__Lesetext__:
# Dateien aus Ordner auslesen und in JList anzeigen!



## DoDoo (29. Nov 2006)

Brauche dringendst Hilfe!

Muss ein Projekt in der Schule machen und habe erst vor einigen Wochen mit Java begonnen. Unsere Lehrer kennen sich selbst nicht aus. Ich bräuchte daher Hilfe, bezüglich dem Auslesen eines Ordners. Die enthaltenen Dateien sollen in einer jList angezeigt werden. 

Danke im Vorraus!!

MFG

DoDoo


----------



## The_S (29. Nov 2006)

Siehe FAQ

http://www.java-forum.org/de/viewtopic.php?t=35290


----------



## Gast (29. Nov 2006)

Habe das schon angesehen und versucht. ich habe zum test einen ordner angelegt und 3 .txt datein reingespeichert. Ich habe den ordner in einem jTree. und jedes mal wenn ich drauf klicke zeigt es mir irgendeine der 3 Dateien an. Habe schon das ganze Forum durchstöbert. 

Bitte um Hilfe!

Lg


----------



## The_S (29. Nov 2006)

1. Ich dachte es soll ne JList sein und kein JTree!?
2. Dann liegt das vermutlich aber nicht am auslesen sondern an deiner Darstellung
3. poste doch mal relevanten code


----------



## DoDoo (29. Nov 2006)

Mal zur Erklärung!

__Aufgabe 1__: Welche Zeilen der Einträge enthalten das Wort „Find“? Such sie alle heraus und schreib sie ab.
Der Forenthread hat mit den Einträgen nichts zu tun.

__Einträge zur Übung__:
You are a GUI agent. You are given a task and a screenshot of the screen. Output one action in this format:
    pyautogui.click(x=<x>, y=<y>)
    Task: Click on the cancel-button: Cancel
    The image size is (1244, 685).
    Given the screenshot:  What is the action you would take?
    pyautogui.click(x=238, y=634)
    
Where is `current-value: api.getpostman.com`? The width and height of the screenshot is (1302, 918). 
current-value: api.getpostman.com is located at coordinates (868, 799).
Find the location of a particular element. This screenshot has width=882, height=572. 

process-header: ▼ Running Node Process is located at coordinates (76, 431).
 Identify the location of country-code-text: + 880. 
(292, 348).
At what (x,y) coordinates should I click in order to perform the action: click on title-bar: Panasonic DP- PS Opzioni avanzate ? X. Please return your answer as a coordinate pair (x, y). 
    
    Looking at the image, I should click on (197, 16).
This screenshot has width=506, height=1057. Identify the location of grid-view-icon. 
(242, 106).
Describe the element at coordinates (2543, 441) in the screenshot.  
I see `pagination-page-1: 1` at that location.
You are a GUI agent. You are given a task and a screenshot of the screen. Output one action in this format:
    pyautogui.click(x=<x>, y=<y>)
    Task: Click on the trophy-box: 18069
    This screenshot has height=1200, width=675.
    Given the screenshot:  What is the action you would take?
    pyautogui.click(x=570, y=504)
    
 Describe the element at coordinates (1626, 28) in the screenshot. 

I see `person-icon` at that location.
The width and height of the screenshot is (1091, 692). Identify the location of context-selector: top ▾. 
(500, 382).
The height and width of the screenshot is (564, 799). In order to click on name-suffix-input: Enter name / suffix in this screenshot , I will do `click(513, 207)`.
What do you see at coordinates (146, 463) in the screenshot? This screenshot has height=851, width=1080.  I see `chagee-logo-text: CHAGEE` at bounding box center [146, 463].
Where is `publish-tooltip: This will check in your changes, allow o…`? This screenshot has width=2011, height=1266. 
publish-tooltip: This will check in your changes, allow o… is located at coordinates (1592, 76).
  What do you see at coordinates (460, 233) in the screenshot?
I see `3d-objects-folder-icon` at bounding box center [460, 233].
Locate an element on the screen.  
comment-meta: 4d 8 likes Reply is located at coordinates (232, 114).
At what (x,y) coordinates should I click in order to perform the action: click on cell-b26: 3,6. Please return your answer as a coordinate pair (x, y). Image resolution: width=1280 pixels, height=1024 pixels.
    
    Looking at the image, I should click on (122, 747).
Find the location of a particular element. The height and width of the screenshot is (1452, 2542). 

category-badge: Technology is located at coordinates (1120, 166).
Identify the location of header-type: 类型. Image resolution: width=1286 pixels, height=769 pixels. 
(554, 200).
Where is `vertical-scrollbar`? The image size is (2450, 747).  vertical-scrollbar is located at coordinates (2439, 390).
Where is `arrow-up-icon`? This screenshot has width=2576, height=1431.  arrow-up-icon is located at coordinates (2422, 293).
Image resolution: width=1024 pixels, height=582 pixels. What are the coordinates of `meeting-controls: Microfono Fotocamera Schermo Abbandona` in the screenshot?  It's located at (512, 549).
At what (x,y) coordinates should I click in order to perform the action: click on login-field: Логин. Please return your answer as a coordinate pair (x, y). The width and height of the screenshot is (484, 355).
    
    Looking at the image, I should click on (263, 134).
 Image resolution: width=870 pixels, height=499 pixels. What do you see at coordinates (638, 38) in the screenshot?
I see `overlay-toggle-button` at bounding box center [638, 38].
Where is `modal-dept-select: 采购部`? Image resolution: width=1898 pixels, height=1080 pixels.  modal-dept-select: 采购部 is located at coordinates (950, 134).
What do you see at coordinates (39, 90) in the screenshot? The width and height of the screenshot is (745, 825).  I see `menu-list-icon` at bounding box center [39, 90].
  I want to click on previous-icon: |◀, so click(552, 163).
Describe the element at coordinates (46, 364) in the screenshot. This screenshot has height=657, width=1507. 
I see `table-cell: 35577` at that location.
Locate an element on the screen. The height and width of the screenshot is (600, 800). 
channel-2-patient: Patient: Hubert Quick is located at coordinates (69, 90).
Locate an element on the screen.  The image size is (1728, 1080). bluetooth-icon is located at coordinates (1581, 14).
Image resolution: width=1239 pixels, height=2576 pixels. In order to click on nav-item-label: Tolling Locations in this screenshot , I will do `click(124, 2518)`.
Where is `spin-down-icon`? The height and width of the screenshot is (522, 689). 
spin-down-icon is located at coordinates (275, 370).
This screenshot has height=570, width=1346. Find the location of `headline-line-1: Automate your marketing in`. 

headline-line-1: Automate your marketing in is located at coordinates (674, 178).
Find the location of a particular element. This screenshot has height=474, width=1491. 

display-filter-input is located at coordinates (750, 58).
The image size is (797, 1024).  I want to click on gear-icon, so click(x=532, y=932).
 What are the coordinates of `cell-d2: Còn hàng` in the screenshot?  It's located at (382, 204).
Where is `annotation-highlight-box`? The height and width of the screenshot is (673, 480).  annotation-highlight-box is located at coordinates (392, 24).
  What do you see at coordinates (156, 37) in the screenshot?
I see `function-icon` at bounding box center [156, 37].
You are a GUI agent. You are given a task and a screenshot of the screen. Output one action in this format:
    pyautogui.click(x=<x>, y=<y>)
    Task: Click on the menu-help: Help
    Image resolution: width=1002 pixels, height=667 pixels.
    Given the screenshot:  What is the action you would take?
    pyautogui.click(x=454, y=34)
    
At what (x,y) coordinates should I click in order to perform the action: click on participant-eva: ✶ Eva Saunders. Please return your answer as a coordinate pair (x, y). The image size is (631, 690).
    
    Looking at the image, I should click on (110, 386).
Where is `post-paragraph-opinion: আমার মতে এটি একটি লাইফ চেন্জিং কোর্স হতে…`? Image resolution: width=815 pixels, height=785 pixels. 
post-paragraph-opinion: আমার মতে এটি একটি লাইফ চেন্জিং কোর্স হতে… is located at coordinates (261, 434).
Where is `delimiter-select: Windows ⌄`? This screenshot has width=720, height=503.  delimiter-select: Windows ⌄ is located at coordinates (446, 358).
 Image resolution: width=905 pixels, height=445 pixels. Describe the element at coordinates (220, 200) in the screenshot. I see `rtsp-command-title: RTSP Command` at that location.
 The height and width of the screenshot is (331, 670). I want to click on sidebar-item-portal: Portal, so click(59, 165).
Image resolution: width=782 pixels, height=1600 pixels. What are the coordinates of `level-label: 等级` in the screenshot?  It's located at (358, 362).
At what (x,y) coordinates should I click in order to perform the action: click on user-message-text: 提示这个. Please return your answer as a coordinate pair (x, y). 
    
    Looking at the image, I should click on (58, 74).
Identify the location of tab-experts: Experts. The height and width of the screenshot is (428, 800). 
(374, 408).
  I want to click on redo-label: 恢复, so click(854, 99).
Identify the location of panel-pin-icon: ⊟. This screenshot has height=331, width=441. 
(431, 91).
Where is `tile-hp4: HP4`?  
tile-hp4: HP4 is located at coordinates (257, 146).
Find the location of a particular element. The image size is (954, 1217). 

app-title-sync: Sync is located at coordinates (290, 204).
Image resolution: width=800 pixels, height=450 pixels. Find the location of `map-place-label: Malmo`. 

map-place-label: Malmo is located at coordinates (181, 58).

__Aufgabe 2__: Gib den Forenthread zum Auslesen eines Ordners ab „2. Dann liegt“ und weiter bis einschließlich „Mal zur Erklärung!“ wieder, wobei du „Darstellung“ durch „Anzeige“ ersetzt.

__Musterlösung 1__:
Find the location of a particular element. This screenshot has width=882, height=572. 
Find the location of a particular element. The height and width of the screenshot is (1452, 2542). 
This screenshot has height=570, width=1346. Find the location of `headline-line-1: Automate your marketing in`. 
Find the location of a particular element. This screenshot has height=474, width=1491. 
Find the location of a particular element. The image size is (954, 1217). 
Image resolution: width=800 pixels, height=450 pixels. Find the location of `map-place-label: Malmo`. 

__Musterlösung 2__:
2. Dann liegt das vermutlich aber nicht am auslesen sondern an deiner Anzeige
3. poste doch mal relevanten code


----------



## DoDoo (29. Nov 2006)

Mal zur Erklärung!